*EXERCISE REQUIREMENTS:* Below are records; count the lines in them that hold "Mail" and give only the count.

*** Opening DATA SECTION ***

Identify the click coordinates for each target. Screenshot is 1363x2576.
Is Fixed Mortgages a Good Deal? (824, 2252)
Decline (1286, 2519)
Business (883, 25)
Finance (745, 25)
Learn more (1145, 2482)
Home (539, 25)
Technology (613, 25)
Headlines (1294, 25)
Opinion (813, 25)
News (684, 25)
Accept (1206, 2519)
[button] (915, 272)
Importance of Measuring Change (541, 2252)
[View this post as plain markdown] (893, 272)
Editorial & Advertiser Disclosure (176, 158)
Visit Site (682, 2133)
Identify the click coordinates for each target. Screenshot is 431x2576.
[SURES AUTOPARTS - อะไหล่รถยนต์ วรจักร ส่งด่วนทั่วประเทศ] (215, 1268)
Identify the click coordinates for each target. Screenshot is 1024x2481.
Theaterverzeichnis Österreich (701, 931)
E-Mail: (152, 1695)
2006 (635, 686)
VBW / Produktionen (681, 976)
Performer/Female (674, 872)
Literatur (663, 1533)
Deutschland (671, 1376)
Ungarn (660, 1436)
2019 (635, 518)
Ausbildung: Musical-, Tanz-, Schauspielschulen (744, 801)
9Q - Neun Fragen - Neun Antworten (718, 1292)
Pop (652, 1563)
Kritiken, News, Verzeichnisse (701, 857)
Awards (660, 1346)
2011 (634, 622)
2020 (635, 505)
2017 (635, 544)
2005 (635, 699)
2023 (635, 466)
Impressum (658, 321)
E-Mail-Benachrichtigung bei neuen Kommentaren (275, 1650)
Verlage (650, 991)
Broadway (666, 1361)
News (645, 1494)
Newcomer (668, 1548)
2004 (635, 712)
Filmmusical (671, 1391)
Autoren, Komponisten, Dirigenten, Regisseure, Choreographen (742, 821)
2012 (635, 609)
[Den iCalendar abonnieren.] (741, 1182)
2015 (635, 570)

*** Closing DATA SECTION ***

*TASK SOLUTION:* 2